— Exercise objective —
Copy down each line of text in the items below exactly as it appears, leaving the pictures out.

— Dataset content —
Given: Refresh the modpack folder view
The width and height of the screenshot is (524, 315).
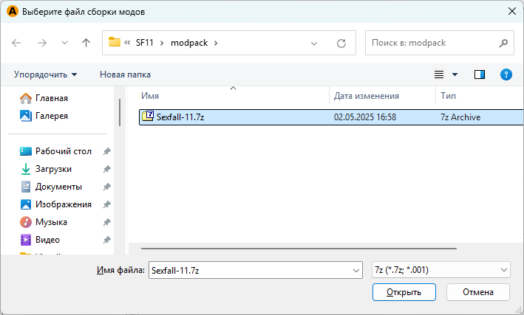Looking at the screenshot, I should (x=341, y=43).
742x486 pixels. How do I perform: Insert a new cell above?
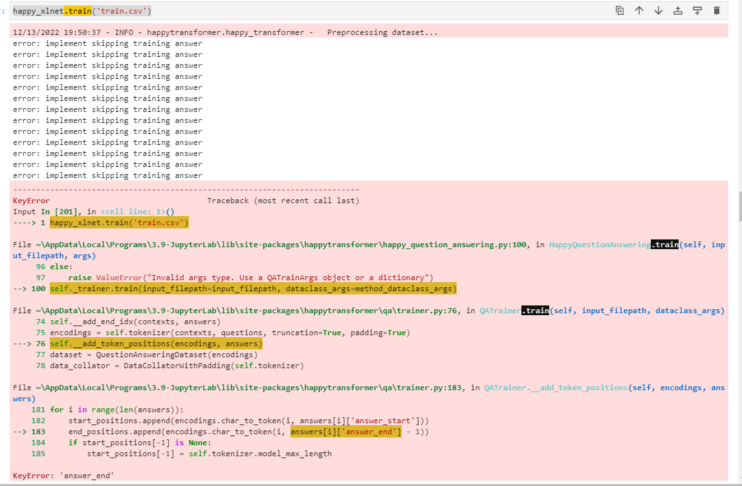(x=677, y=10)
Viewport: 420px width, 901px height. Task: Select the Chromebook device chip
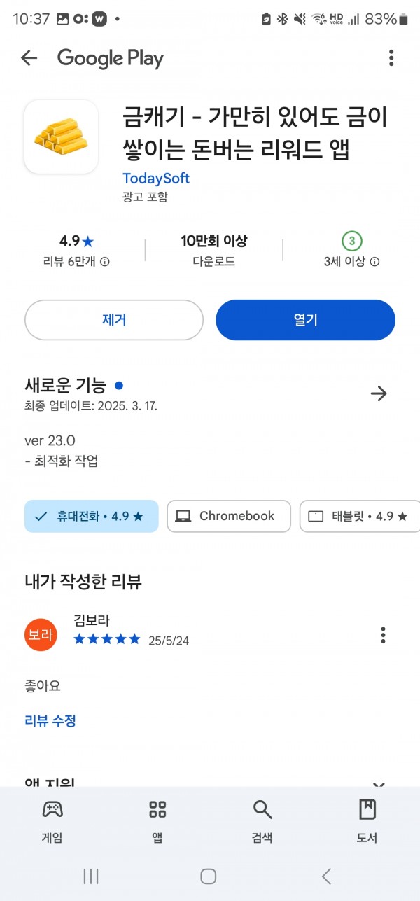coord(229,517)
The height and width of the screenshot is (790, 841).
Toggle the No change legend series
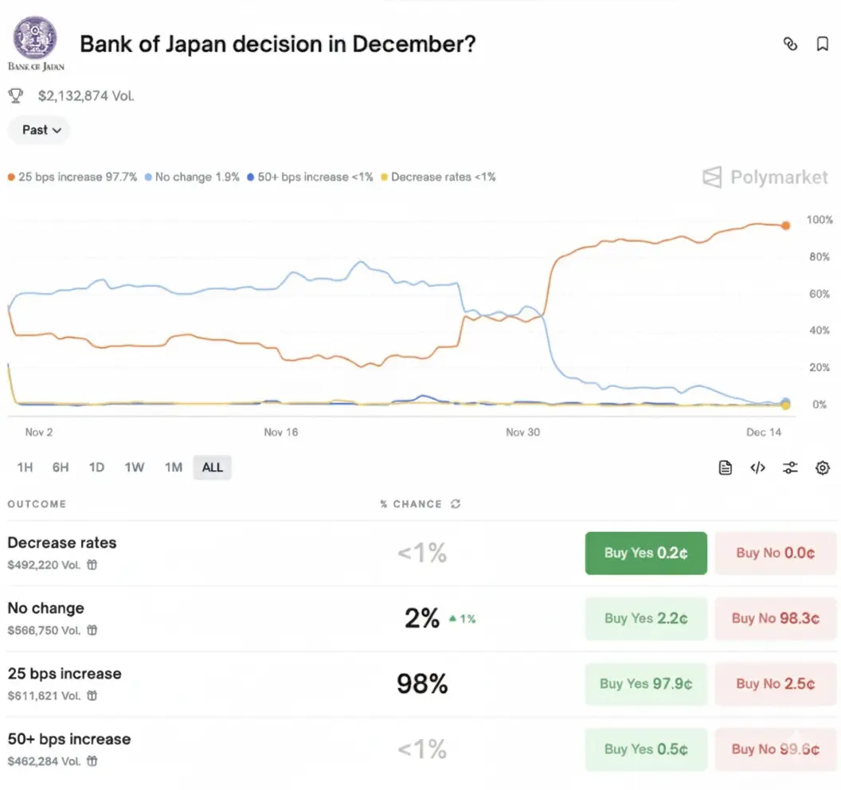pyautogui.click(x=192, y=177)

— Complete response —
Given: Refresh the modpack folder view
The width and height of the screenshot is (524, 315).
Looking at the screenshot, I should (x=341, y=43).
742x486 pixels. How do I perform: Insert a new cell above?
(x=677, y=10)
Viewport: 420px width, 901px height. Task: Select the Chromebook device chip
coord(229,517)
The height and width of the screenshot is (790, 841).
Toggle the No change legend series
pyautogui.click(x=192, y=177)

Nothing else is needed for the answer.